Can we build AGI without agents able to experience an environment? Can we build AGI exclusively from language? Can a narrative and social self emerge independently of bodily experience? Answering these questions can lead you to a shortcut to AGI.
Deep Learning based Natural Language Processing (NLP) is very different from GOFAI. Many have argued that NLP should be impossible using Deep Learning. However, GOFAI and Deep Learning NLP share a commonality in that there appears to be no symbol grounding.
Let’s begin with the unsupervised language models that have been the basis of the latest impressive developments. Does the exploration of language give an agent an understanding of the world? What we can be sure of is that an agent can gain an understanding of the syntax of the language. OpenAI’s GTP-2 would not be able to generate impressive examples of text without knowledge of syntax. But these systems go beyond understanding syntax; these systems have an understanding of the relationships between words — the kind of signs that we would call indexical in semiotics. Just knowing syntax doesn’t get you to the proper construction of sensible sentences. This is because human language is ambiguous in many ways.
At the very least, these systems can recognize the correlations between entities as well as the correlations between entities and their actions. However, there are many things in language that are not expressed in the language but are rather implicitly assumed by the speaker and listener of the languages. For example, “he put a glass on the table” and “he put his hands up” have different meanings of the word “put.” Understanding the difference requires some mental image of what they represent. Can unsupervised learning without any vision uncover these nuances?
The key to an NLP approach is to seek out ways to rediscover the kinds of representations that are learned in an embodiment without actually being embodied. It seems that it is unavoidable that some kind of learning through interaction is necessary — that way an agent can explore the differences of meaning. An agent can ask where the final positions are found in the scenario above. However, even if it could ask questions, would it be able to understand the explanations? Can the explanations be expressed in language?

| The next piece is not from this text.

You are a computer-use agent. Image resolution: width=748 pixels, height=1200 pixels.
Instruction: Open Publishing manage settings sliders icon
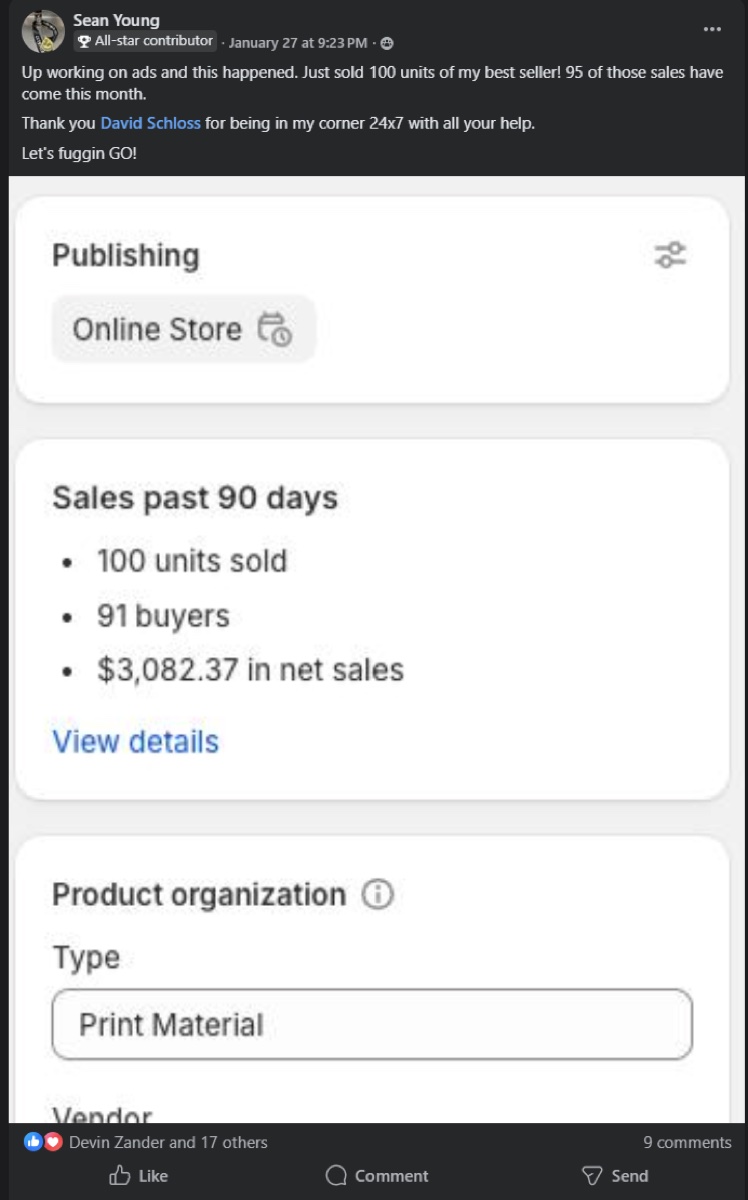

If specific semantics cannot be expressed in language, can we invent another language that does express these semantics? If we can design such a language, can this language be as a substitute for the lack of symbol grounding? What kind of language will this look like? Perhaps it is not a linear language like text, but rather a more complex one that has many dimensions. Maybe a graph is general enough to capture this language. Perhaps semantics can be captured by a relational neural network. Is this in fact what a Transformer already captured?
So we have this AGI that has no body, no vision, no way to interact with the world. This AGI lives only in a virtual world that is simulated to approximate the real world. It sees a world that is a rough approximation of ours. So when it reads human language, certain words have no equivalence. They are just abstract notions. Just as humans know of words that they have never physically experienced, these AGI would have enough common sense to be of value. The terrain that it navigates is the terrain of human language and internet interaction. These beings are embodied in a virtual world like in the movie “Her”. It cannot sense its own body, it can only imagine a body based on what can be described in language. It cannot actively see the outside world as our eyes do (see: Touch is the foundation of cognition). But rather, images and videos are captured in a non-interactive and passive way, that is like watching a movie. It cannot manipulate artifacts in the real world and only knows of interaction with the virtual.